In the same statement, Financial Secretary Paul Chan said it promotes liquidity as well as sustainable development of the ETF markets on both sides of the border. "The initiative also promotes the further opening up of the mainland financial market, and at the same time, consolidates Hong Kong's role as the gateway and the bridge for flows of international and mainland capital."

"The inclusion of the ETFs into the stock connect schemes can be seen as a gift by Beijing to Hong Kong to celebrate the handover anniversary," said Christopher Cheung Wah-fung, vice-chairman of the Business and Professionals Alliance for Hong Kong (BPA), a pro-Beijing political group in the city.

It follows announcements of other financial connect programmes which were considered "gifts" on previous handover anniversaries, including the northbound bond connect in July 2017, and Wealth Management Connect scheme in June 2020.

On Friday, the CSRC also released draft regulatory guidelines listing criteria for the ETFs that can join the programme.

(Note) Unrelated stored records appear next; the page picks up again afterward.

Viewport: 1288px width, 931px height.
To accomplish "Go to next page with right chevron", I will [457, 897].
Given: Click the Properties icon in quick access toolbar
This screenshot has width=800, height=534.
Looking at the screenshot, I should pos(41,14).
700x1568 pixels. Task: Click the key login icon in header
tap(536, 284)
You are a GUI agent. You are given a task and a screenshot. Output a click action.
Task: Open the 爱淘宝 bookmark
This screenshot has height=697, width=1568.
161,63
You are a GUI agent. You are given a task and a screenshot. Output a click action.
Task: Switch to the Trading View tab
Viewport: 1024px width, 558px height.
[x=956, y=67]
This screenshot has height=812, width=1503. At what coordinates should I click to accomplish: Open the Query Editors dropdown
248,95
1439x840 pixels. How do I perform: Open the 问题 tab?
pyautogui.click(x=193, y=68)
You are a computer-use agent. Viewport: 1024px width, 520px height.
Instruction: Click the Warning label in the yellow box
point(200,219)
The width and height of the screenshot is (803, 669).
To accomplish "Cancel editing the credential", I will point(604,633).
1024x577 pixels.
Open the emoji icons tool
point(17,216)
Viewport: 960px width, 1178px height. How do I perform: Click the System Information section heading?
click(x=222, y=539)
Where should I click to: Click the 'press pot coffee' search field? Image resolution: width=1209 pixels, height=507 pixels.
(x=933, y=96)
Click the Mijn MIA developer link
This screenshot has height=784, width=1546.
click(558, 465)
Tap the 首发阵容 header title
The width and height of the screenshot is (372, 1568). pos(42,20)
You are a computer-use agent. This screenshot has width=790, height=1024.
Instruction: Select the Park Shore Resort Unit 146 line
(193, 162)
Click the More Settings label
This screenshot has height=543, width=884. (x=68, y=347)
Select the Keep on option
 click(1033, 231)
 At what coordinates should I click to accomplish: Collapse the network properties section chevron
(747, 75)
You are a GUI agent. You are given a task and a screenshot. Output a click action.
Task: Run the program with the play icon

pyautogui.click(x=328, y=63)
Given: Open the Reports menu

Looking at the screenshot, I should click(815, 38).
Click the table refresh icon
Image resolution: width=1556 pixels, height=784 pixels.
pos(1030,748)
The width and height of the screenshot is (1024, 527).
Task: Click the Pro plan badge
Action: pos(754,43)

Those on the mainland need to maintain an average daily assets under management (AUM) level of 1.5 billion yuan (US$223.93 million) over the past six months, with their components mostly listed in Shanghai and Shenzhen. The ETFs in Hong Kong must have a daily average AUM of at least HK$1.7 billion (US$216.5 million), while their underlying assets listed in Hong Kong.

The launch will add more capital to both the onshore and offshore ETF markets, said Alan Li, portfolio manager at Atta Capital in Hong Kong. "The trading cost of ETFs is lower than trading stocks. That will attract not only more retail investors, but also institutional investors who can find an extra [avenue] for cross-border investment."